Русскость Чехова проявлялась и в том, что он прежде и больше всего писал о недостатках своего народа. В редких случаях он перегибал палку, сбиваясь на обобщенно-несправедливые, оскорбительные оценки (как, например, в письме М.П. Чеховой от 13 июля 1890 года). Подчеркну: в основе национальной самокритики писателя лежит любовь к России и русским, эмоциональная реакция на поведение людей, «оскверняющих русское имя» (письмо А.С. Суворину от 9 декабря 1890 года). Поэтому несостоятельны постоянные попытки либеральных авторов сделать из Чехова своего союзника или единомышленника. Также несостоятельны версии о Чехове — ненавистнике евреев, крымских татар, немцев и т.д. Покажу это на примере немцев.

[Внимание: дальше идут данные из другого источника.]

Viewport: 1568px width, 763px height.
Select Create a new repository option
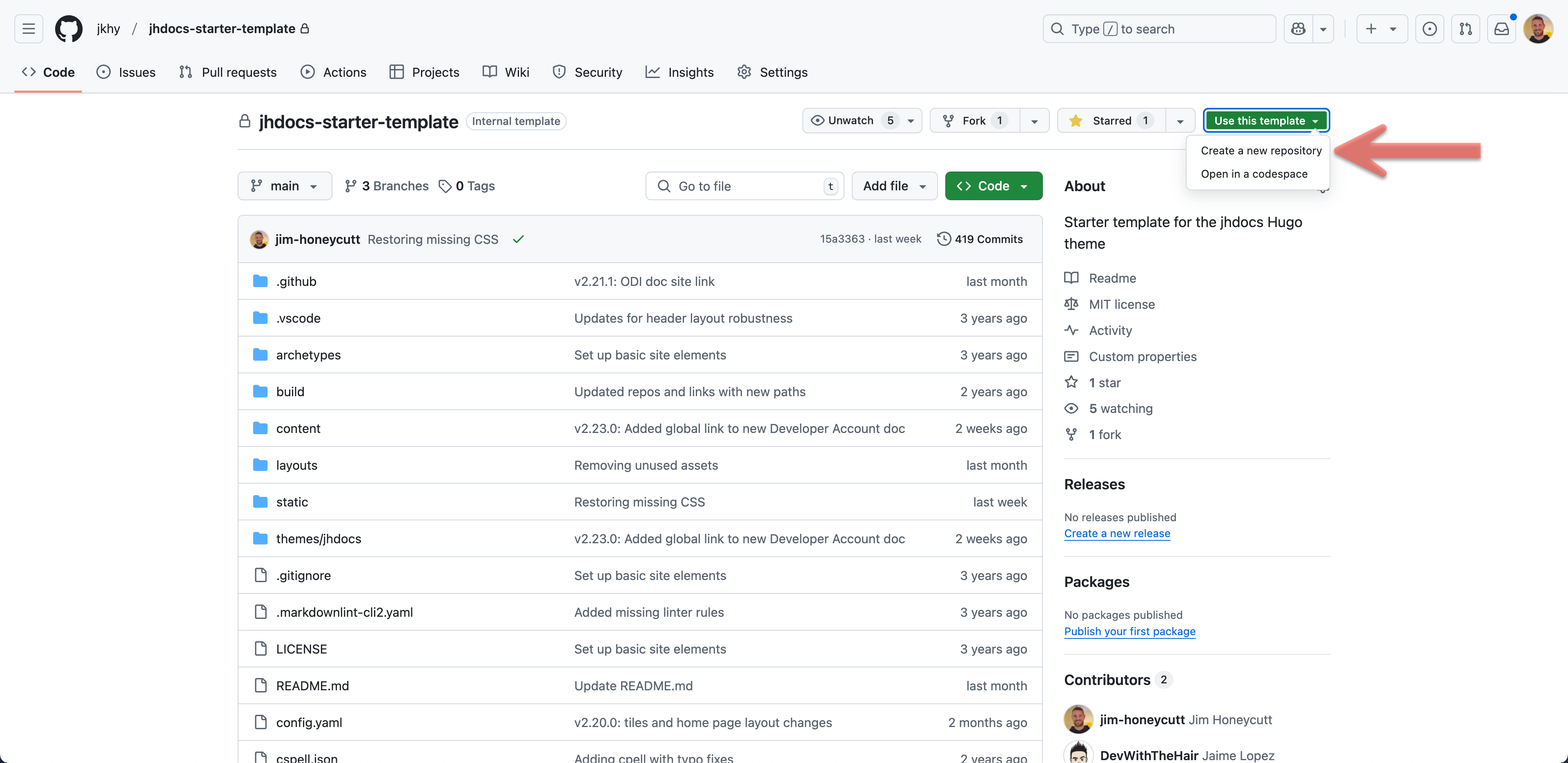1261,150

Меньше чем за месяц до смерти, находясь в Германии, Чехов писал редактору газеты «Русские ведомости» В.М. Соболевскому: «Немцы или утеряли вкус, или никогда у них его не было: немецкие дамы одеваются не безвкусно, а прямо-таки гнусно, мужчины тоже, нет во всем Берлине ни одной красивой, не обезображенной своим нарядом» (письмо от 12 июня 1904 года). Однако тут же Чехов отмечает и достоинства немцев: «Зато по хозяйственной части они молодцы, достигли высот, для нас недосягаемых». Через четыре дня в письме к сестре Антон Павлович продолжил делиться своими немецкими впечатлениями: «не чувствуется ни одной капли таланта ни в чем, ни одной капли вкуса, но зато порядок и честность хоть отбавляй. Наша русская жизнь гораздо талантливее, а про итальянскую или французскую и говорить нечего». Общие рассуждения о немцах перебиваются оценками поступков отдельных представителей этого народа. В том же письме к сестре Антон Павлович, говоря о немецких докторах, мимоходом сообщает, что «во всем этом много шарлатанства». А далее в присущей ему ироничной манере уравновешивает негатив: «но много и в самом деле хорошего, полезного, например, овсянка».

Ивана Бунина поразило то, что в письме к нему Чехов примерно за три недели до смерти говорил о своем улучшающемся здоровье, заказанном белом костюме. Меня же в последних письмах Чехова больше удивило другое. Антон Павлович за пять дней до смерти сообщает сестре следующее: «Ни одной прилично одетой немки, безвкусица, наводящая уныние».

Отношение Чехова к российским немцам также отличалось от традиционного их восприятия. В письме к Суворину Антон Павлович говорит о необходимости национальных школ для крымских татар на полуострове и просит его о следующем: «Напишите, чтобы деньги, затрачиваемые на колбасный Дерптский университет, где учатся бесполезные немцы, министерство отдавало бы на школы татарам, которые полезны для России» (письмо А.С. Суворину от 20–25 ноября 1888 года).

Как видим, Чехов периодически позволял себе неаккуратные оценки немцев, в которых, если постараться, можно увидеть национальное оскорбление. Для меня более показательно иное. Когда издатель, российский немец Адольф Федорович Маркс, по сути, ограбил Чехова, Антон Павлович оценил данный поступок без национальной подоплеки (люди, не симпатизирующие тому или иному народу, всегда поступают прямо противоположным образом). Чехов лишь сообщил Константину Петровичу Пятницкому: «Я прерываю с ним всякие отношения, так как считаю себя обманутым довольно мелко и глупо» (письмо от 19 июня 1904 года).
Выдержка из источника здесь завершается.